Ecco perché si deve scrivere «sé stesso»
Nel supplemento le ragioni del linguista Giuseppe Antonelli. Intervista a Figalli, medaglia Fields
Si muove tra «diciannovismo» e «archisculture» il nuovo numero de «la Lettura», in edicola fino a sabato 19 gennaio. L’apertura è dedicata infatti ai tratti comuni del populismo di oggi e del clima italiano del 1919 (da qui il titolo su Il nuovo diciannovismo per l’articolo di Manlio Graziano che parte da un termine coniato da Pietro Nenni). Le archisculture sono invece quelle dei 9 Guggenheim (realizzati o progettati o aperti e poi chiusi), raccontati da Vincenzo Trione: l’occasione sono i 60 anni dall’inaugurazione della sede di New York progettata da Frank Lloyd Wright.
Poi un dilemma grammaticale: si scrive se stesso oppure sé stesso? Risponde con un suo articolo il linguista Giuseppe Antonelli, che spiega perché vada sempre utilizzata la grafia sé stesso, con l’accento acuto, e non se stesso.
Alessia Rastelli intervista Alessio Figalli, vincitore della Medaglia Fields, considerata il «Nobel della matematica». A «la Lettura» dice: «Scienziati, umanisti, giuristi, medici devono collaborare per un futuro migliore».

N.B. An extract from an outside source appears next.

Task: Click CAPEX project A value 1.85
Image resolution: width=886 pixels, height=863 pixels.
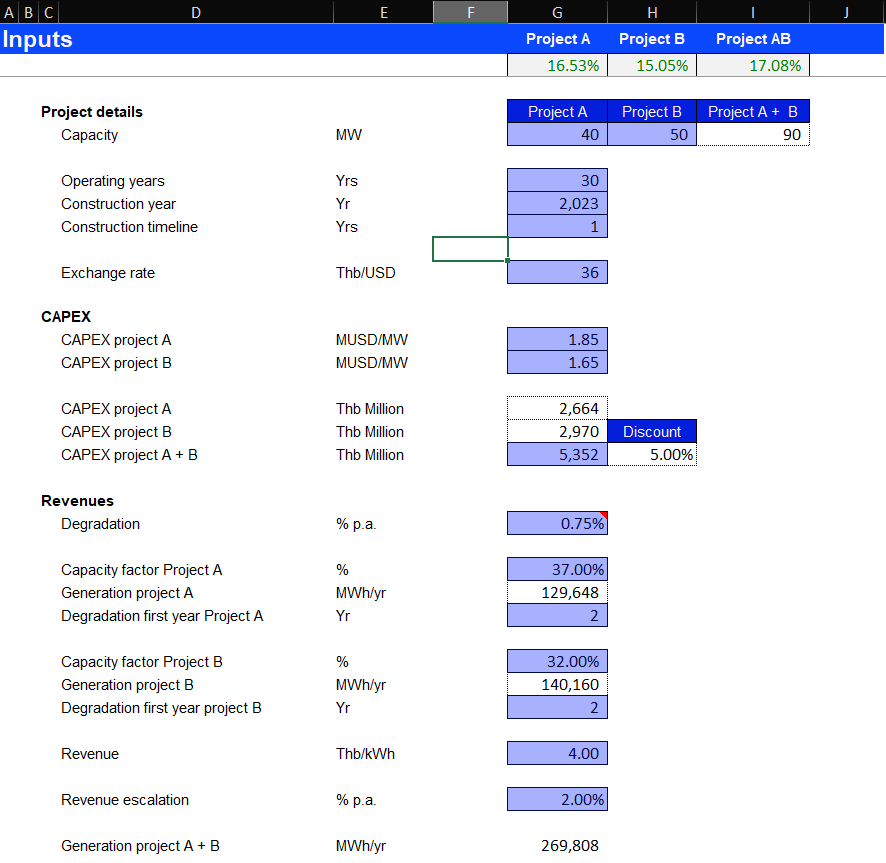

Severino Colombo dialoga con gli scrittori Sandrone Dazieri e Jeffery Deaver, due maestri che discutono del presente e del futuro di un genere intramontabile, il thriller. Concordano sul fatto che i protagonisti sono sempre dei perdenti, ma che i «perdenti sono comunque eroi». Infine, tre pagine sono dedicate a Jan Palach, il giovane che si diede fuoco a Praga 50 anni fa per protestare contro il regime comunista e ad altri 12 «Jan Palach» che nel blocco sovietico, prima e dopo di lui, adottarono la stessa forma di autoimmolazione.